- **Saved entries**
=== Section Start ===

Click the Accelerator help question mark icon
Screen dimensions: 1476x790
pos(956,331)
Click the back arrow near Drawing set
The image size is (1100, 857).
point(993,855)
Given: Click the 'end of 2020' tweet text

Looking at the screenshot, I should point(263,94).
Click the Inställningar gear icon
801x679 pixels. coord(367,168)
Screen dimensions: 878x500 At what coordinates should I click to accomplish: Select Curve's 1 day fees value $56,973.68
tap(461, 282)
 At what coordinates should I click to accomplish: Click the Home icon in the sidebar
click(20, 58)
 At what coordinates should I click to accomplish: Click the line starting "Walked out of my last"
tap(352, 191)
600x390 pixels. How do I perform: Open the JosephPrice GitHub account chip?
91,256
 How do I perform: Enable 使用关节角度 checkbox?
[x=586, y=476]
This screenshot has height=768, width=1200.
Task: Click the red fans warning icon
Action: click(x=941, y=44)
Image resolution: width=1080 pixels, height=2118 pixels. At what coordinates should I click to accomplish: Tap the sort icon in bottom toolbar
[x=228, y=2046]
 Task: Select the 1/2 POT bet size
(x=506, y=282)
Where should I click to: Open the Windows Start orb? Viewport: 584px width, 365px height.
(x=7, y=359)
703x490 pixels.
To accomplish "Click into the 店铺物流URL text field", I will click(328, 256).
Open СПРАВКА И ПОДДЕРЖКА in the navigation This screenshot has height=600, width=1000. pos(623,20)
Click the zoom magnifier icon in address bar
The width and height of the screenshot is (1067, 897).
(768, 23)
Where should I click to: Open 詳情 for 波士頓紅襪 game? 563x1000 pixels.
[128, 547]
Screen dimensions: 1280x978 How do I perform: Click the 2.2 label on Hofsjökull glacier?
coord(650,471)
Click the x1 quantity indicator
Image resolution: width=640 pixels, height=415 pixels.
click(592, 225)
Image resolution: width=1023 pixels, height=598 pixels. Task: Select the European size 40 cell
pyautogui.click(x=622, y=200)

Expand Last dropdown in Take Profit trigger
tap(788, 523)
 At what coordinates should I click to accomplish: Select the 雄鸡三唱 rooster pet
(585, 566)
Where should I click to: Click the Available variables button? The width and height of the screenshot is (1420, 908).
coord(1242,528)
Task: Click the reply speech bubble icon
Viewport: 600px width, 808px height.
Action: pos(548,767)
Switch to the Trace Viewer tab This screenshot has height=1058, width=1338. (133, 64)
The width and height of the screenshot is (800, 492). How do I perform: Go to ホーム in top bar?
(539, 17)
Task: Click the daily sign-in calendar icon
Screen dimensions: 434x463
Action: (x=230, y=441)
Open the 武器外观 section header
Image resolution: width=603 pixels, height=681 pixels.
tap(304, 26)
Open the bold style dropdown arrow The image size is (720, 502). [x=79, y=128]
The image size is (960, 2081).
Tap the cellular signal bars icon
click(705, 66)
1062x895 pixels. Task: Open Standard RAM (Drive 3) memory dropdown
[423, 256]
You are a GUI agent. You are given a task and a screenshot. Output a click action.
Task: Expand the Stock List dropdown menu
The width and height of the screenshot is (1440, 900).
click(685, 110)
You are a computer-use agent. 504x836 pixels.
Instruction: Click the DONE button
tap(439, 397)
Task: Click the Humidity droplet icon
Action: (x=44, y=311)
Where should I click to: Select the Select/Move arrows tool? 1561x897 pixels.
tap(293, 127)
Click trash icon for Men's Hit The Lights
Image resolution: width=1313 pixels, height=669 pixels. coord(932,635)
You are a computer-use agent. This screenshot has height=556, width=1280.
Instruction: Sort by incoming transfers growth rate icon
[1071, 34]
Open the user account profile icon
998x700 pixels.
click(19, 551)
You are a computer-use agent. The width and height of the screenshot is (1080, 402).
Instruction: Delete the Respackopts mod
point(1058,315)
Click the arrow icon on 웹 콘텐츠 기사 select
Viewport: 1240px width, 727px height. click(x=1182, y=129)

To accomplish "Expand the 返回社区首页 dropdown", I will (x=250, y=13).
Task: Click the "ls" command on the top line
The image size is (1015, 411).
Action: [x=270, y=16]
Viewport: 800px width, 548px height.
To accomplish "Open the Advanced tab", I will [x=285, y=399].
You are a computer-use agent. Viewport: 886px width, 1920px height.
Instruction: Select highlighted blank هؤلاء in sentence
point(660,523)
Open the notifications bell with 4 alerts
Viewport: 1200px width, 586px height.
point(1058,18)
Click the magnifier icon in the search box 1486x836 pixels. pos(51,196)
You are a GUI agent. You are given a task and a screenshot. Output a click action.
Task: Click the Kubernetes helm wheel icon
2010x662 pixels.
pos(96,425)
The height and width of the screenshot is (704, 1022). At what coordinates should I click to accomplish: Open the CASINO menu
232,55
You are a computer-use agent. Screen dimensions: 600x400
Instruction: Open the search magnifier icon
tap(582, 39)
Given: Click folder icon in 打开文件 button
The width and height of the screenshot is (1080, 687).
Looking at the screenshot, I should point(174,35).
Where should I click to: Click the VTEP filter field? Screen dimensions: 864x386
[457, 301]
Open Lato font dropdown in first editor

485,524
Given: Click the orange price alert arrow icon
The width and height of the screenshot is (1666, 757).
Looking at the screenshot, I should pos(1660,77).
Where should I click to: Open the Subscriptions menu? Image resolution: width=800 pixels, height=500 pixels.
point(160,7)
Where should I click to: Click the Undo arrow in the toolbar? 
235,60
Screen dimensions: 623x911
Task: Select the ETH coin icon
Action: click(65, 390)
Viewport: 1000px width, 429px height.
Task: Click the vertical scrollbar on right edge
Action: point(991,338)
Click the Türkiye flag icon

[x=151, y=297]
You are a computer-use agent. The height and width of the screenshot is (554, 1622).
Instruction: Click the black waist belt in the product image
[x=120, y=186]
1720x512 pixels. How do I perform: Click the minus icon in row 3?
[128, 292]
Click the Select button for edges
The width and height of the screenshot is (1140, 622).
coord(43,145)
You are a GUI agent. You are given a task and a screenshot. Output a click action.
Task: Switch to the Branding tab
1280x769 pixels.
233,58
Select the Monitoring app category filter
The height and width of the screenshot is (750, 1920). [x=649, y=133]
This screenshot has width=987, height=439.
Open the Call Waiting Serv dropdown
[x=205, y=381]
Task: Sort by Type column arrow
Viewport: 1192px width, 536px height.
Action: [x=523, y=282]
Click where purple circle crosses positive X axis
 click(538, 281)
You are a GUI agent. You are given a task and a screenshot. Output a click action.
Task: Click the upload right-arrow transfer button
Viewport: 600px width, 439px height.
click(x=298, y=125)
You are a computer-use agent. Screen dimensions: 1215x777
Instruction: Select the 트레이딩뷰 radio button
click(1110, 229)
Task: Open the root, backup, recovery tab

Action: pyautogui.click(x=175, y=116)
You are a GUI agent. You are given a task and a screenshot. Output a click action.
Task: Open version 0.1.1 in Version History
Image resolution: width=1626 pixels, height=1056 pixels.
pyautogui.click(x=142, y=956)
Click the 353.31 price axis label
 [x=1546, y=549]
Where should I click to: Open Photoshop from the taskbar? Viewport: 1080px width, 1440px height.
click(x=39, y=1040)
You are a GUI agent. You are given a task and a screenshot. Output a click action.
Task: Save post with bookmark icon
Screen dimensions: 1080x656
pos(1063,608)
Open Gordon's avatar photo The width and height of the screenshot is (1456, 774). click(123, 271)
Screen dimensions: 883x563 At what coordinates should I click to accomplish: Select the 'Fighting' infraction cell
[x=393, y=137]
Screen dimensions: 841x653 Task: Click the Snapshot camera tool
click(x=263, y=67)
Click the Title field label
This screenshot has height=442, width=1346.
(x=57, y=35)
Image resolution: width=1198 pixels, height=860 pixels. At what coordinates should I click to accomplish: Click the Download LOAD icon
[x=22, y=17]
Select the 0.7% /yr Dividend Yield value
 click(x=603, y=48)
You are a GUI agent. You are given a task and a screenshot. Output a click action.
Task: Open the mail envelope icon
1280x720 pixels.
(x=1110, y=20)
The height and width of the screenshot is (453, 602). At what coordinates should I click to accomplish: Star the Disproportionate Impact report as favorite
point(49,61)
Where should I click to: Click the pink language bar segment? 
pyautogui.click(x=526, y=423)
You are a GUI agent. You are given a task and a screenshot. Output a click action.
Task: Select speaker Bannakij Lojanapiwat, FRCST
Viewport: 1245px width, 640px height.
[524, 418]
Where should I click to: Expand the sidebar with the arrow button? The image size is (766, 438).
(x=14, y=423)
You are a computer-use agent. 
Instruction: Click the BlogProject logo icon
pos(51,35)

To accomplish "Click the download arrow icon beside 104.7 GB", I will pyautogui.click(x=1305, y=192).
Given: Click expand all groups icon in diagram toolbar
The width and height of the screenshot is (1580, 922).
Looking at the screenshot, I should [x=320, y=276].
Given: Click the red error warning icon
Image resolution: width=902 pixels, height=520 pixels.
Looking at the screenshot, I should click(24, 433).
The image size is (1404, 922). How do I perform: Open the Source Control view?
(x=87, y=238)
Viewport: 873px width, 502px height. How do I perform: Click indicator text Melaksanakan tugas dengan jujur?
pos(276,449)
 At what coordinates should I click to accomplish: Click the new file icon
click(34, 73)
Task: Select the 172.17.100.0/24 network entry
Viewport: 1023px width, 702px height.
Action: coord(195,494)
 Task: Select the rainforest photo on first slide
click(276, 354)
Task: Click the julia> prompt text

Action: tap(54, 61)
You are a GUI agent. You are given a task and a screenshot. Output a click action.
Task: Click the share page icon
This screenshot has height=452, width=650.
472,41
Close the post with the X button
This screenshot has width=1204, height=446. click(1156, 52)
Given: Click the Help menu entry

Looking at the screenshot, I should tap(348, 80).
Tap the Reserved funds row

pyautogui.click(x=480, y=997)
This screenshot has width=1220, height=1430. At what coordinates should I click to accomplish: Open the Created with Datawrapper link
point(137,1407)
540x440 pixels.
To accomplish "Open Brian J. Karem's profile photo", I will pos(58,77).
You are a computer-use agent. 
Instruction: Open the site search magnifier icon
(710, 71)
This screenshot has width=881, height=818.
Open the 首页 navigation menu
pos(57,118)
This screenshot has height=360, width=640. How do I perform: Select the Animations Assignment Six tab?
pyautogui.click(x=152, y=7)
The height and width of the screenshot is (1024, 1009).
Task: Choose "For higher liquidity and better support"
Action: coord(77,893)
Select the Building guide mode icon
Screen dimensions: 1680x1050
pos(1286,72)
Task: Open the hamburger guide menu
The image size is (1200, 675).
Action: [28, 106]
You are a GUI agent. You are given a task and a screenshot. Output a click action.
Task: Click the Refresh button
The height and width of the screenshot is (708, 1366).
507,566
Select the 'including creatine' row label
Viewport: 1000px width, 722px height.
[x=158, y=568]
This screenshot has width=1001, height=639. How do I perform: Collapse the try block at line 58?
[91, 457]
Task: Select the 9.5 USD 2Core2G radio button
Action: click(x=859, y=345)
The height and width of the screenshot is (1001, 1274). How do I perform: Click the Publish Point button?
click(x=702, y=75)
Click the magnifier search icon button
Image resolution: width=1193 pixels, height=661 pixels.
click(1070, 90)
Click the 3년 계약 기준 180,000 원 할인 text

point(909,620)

=== Section End ===

- **Description of the task**
Please give only the number of lines above that contain the word "profile".

- **Solution to the problem**
2